**Data to use:**

***

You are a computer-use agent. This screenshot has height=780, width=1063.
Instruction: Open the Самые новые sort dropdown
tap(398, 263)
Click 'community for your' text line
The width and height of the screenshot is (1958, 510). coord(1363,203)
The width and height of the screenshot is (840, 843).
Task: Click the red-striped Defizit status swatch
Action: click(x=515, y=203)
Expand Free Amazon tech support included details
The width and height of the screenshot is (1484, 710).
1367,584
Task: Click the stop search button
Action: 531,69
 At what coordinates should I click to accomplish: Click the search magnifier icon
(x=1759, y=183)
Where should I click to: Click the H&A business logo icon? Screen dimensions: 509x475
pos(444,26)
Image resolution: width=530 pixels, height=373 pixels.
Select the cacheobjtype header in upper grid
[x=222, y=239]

***

**Task prompt:**
Your answer should consist solely of the lines from the one containing "At what coordinates" through the last line of the listing, written out word for word.

**The answer:**
 At what coordinates should I click to accomplish: Click the search magnifier icon
(x=1759, y=183)
Where should I click to: Click the H&A business logo icon? Screen dimensions: 509x475
pos(444,26)
Image resolution: width=530 pixels, height=373 pixels.
Select the cacheobjtype header in upper grid
[x=222, y=239]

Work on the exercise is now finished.